> **TASK BRIEF**
Reproduce the lines below verbatim, from the line containing "Task: Click the Greece flag icon" through the line containing "coord(232,21)", including both of those lines. Omit the pictures from your reproduction.

> **RECORDS SUPPLIED**
•••

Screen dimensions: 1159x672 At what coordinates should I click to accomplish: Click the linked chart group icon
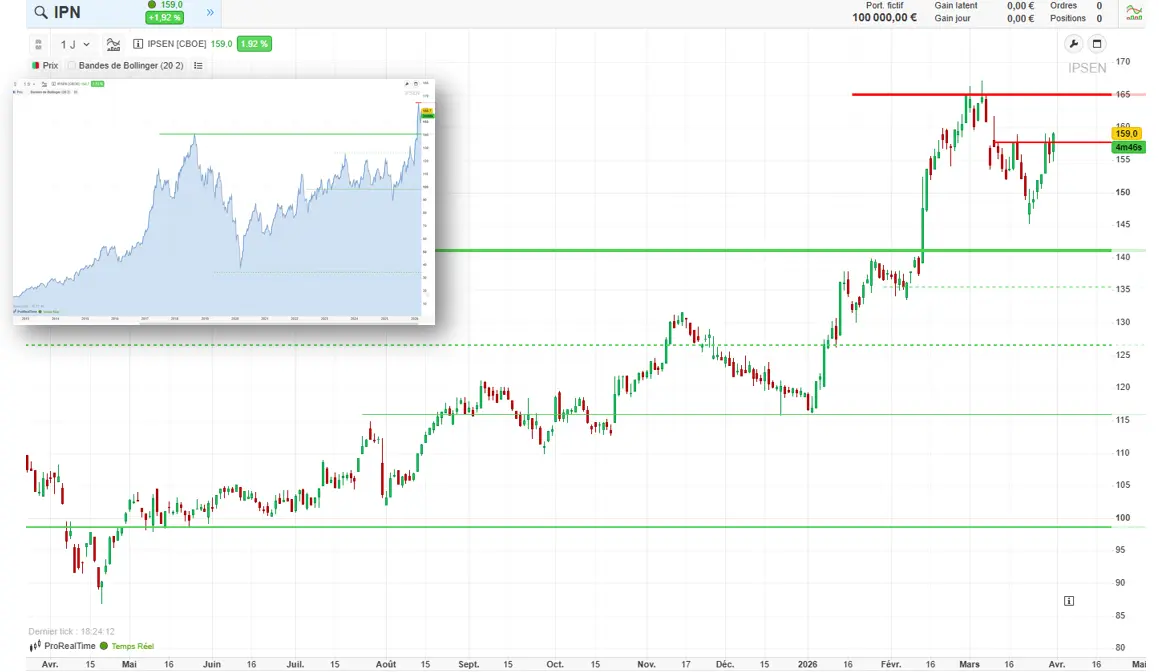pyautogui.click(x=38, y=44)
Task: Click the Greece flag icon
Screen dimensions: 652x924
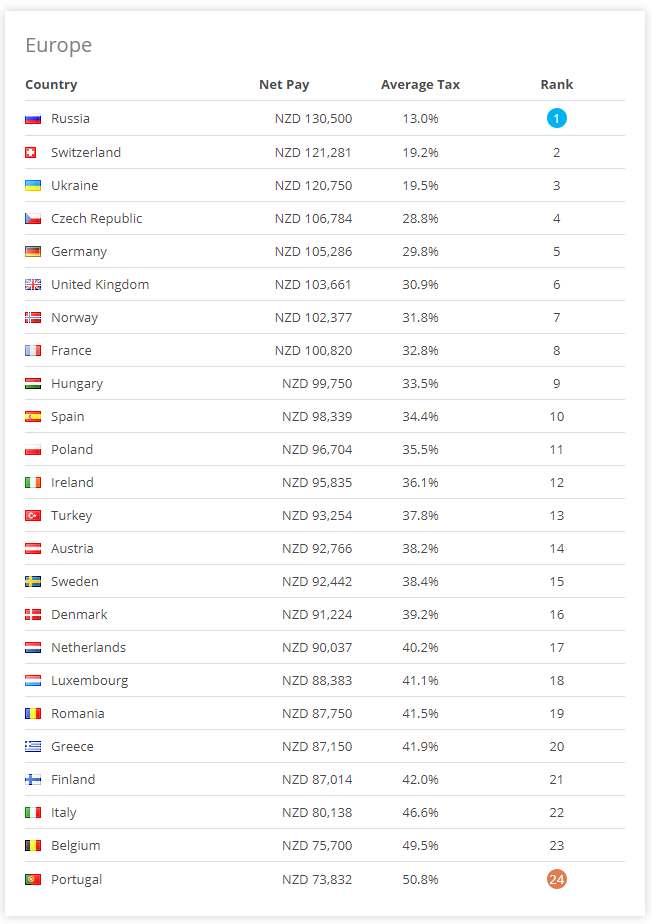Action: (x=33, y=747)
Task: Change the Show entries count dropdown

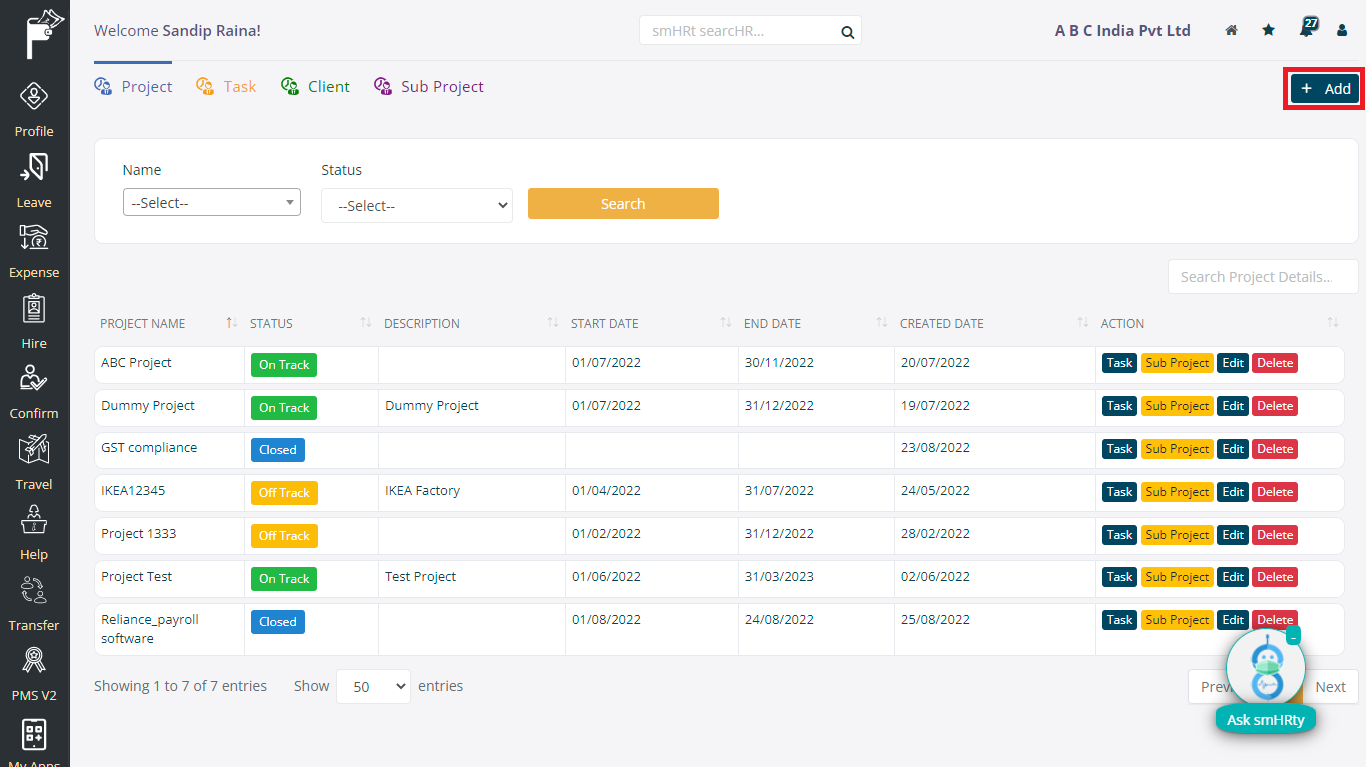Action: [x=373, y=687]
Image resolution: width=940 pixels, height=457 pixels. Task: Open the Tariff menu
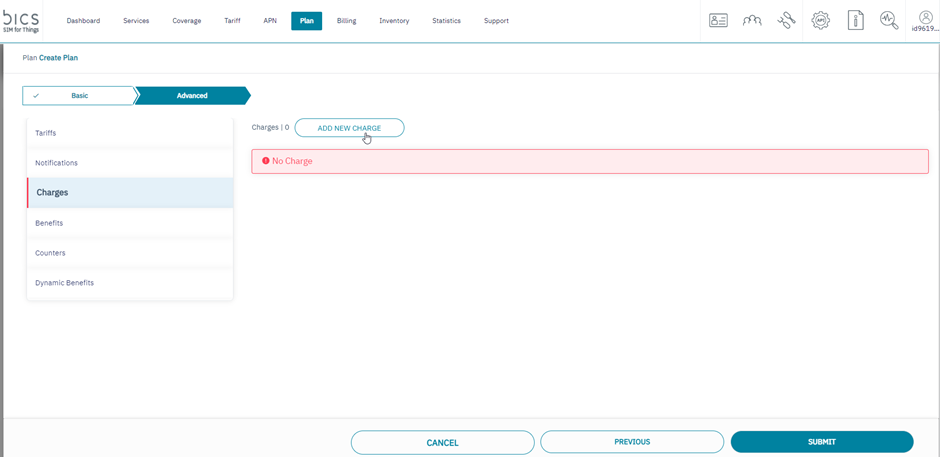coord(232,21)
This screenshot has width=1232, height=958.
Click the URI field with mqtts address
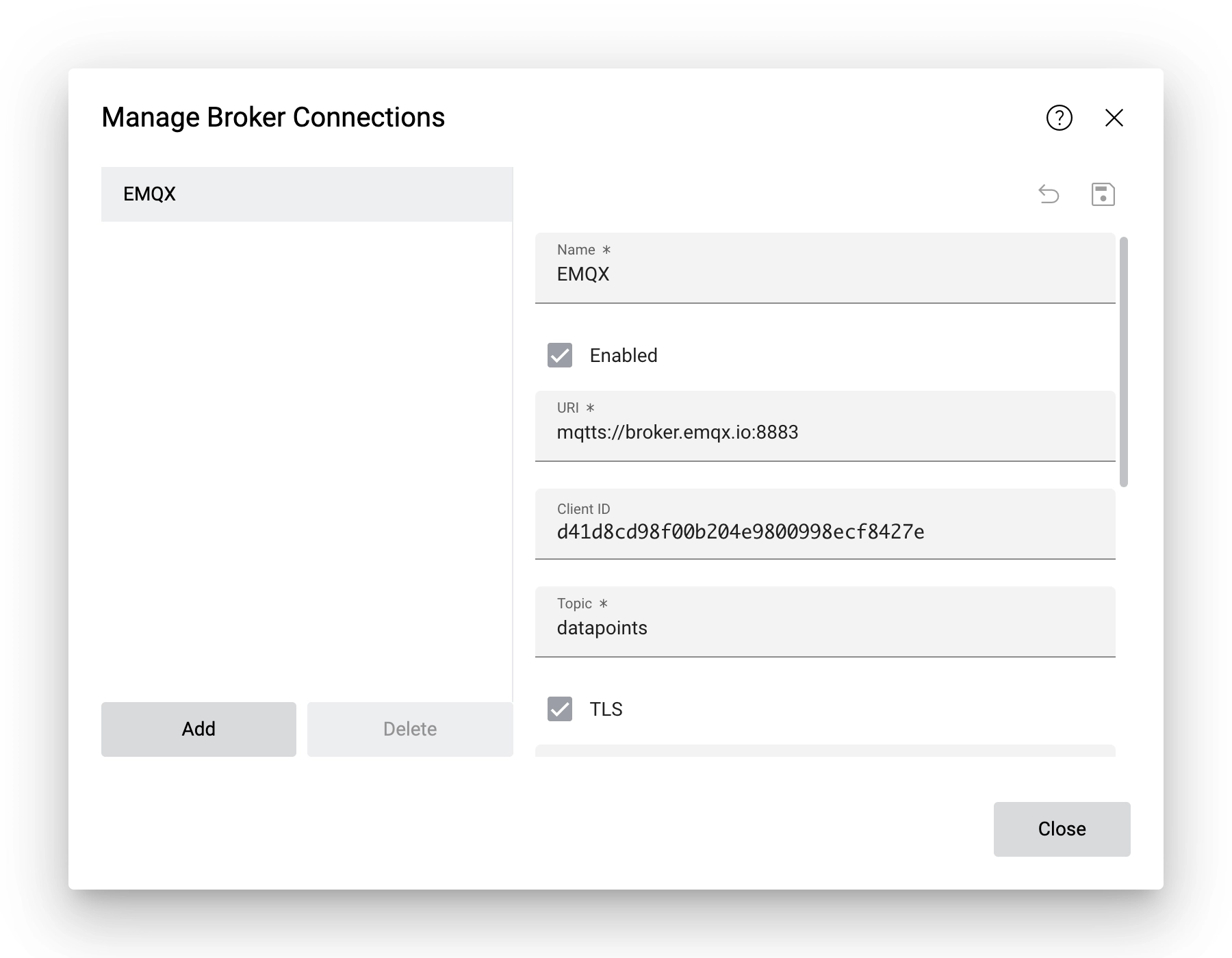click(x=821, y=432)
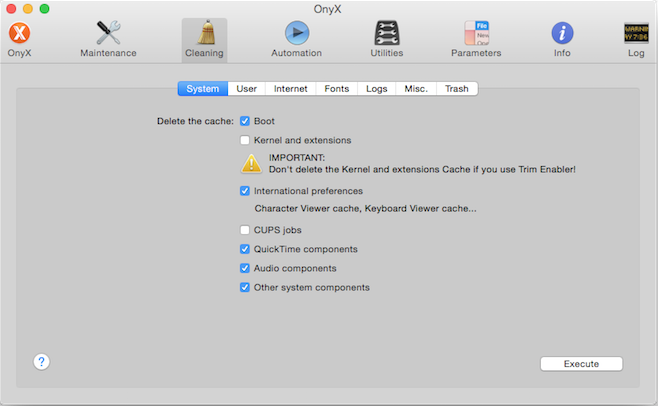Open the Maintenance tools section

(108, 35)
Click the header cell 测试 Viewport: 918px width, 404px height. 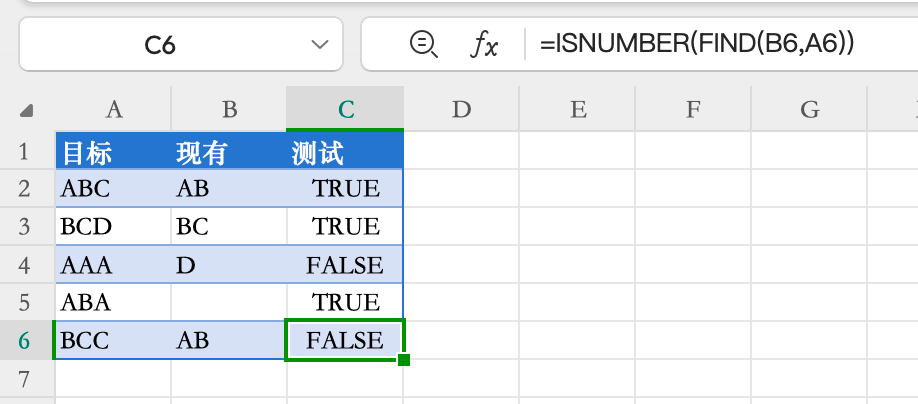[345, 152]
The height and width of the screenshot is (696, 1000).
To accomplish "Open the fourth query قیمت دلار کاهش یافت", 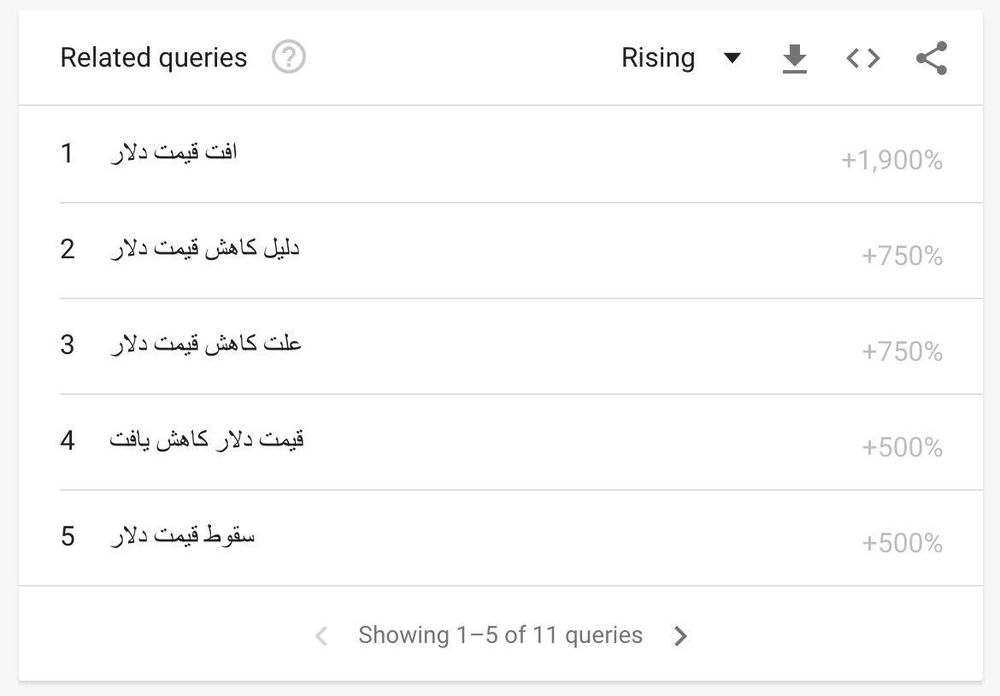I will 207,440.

•••

> **FINAL RESULT**
Task: Click the Greece flag icon
Screen dimensions: 652x924
Action: (x=33, y=747)
Task: Change the Show entries count dropdown

Action: [x=373, y=687]
Image resolution: width=940 pixels, height=457 pixels. Task: Open the Tariff menu
coord(232,21)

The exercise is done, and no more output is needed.